*WHAT THIS TASK INVOLVES*
Check each line of the material below, and copy it if it holds the string "computer".
|---|
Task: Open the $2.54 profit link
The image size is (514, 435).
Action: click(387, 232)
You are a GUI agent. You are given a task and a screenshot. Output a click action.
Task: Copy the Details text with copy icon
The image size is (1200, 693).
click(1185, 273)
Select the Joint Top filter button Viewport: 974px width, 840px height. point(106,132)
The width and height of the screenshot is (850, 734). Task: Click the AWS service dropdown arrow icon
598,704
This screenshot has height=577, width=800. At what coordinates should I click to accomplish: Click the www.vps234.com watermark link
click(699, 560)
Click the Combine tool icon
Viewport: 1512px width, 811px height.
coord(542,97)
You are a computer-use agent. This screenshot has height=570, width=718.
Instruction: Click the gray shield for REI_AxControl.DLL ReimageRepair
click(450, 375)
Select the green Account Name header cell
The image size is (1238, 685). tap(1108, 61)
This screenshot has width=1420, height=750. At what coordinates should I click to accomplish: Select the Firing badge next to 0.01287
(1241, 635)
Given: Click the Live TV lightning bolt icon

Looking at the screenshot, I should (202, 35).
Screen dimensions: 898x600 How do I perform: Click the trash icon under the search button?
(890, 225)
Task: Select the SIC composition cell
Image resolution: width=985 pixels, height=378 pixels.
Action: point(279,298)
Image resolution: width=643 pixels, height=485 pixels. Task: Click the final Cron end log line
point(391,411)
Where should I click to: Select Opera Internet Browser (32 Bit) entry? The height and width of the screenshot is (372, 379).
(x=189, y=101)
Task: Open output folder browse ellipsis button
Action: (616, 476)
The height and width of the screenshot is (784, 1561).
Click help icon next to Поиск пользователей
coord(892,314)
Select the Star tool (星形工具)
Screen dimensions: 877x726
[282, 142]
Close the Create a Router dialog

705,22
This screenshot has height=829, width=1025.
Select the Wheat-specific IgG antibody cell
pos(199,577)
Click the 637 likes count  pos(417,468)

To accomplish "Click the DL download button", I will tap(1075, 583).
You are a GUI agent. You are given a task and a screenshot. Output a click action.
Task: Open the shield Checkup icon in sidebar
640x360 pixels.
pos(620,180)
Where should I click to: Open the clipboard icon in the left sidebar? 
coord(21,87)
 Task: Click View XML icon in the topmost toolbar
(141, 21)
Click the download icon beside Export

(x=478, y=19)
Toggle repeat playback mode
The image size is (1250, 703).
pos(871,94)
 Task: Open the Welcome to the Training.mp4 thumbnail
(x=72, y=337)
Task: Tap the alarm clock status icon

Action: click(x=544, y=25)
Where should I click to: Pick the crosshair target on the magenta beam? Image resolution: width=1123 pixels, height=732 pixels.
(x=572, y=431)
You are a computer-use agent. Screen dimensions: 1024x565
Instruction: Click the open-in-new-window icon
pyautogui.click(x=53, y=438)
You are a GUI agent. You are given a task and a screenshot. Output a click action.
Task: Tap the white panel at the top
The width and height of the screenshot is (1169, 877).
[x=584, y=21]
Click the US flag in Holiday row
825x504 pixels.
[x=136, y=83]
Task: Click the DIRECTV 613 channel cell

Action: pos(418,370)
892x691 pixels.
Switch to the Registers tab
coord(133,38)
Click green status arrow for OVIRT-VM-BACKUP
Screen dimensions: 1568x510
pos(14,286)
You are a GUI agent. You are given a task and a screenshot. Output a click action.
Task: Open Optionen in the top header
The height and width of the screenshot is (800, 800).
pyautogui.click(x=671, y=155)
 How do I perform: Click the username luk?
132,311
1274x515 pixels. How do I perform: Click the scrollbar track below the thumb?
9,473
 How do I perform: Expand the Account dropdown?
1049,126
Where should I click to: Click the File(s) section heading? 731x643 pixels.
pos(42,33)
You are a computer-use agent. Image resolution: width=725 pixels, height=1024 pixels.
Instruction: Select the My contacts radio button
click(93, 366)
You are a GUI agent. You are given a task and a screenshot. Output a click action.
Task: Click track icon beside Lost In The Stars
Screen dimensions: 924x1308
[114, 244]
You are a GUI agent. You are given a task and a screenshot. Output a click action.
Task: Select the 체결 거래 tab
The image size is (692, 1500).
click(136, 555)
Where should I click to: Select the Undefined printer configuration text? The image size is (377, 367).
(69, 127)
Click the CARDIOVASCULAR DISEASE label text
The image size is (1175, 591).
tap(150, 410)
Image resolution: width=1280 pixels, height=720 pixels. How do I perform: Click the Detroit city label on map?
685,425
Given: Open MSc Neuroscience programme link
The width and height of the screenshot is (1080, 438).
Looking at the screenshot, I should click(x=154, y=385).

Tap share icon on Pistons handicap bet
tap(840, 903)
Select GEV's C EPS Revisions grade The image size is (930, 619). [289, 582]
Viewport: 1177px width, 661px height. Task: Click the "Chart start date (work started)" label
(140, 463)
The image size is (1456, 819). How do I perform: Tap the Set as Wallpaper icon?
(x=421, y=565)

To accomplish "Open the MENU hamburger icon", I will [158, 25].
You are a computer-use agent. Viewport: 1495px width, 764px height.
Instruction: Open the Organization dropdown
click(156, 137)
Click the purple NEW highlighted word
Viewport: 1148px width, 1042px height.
|---|
*EXERCISE RESPONSE*
You are a computer-use agent. This screenshot has height=570, width=718.
You are a computer-use agent. Screen dimensions: 1024x565
You are a computer-use agent. Image resolution: width=725 pixels, height=1024 pixels.
You are a computer-use agent. Viewport: 1495px width, 764px height.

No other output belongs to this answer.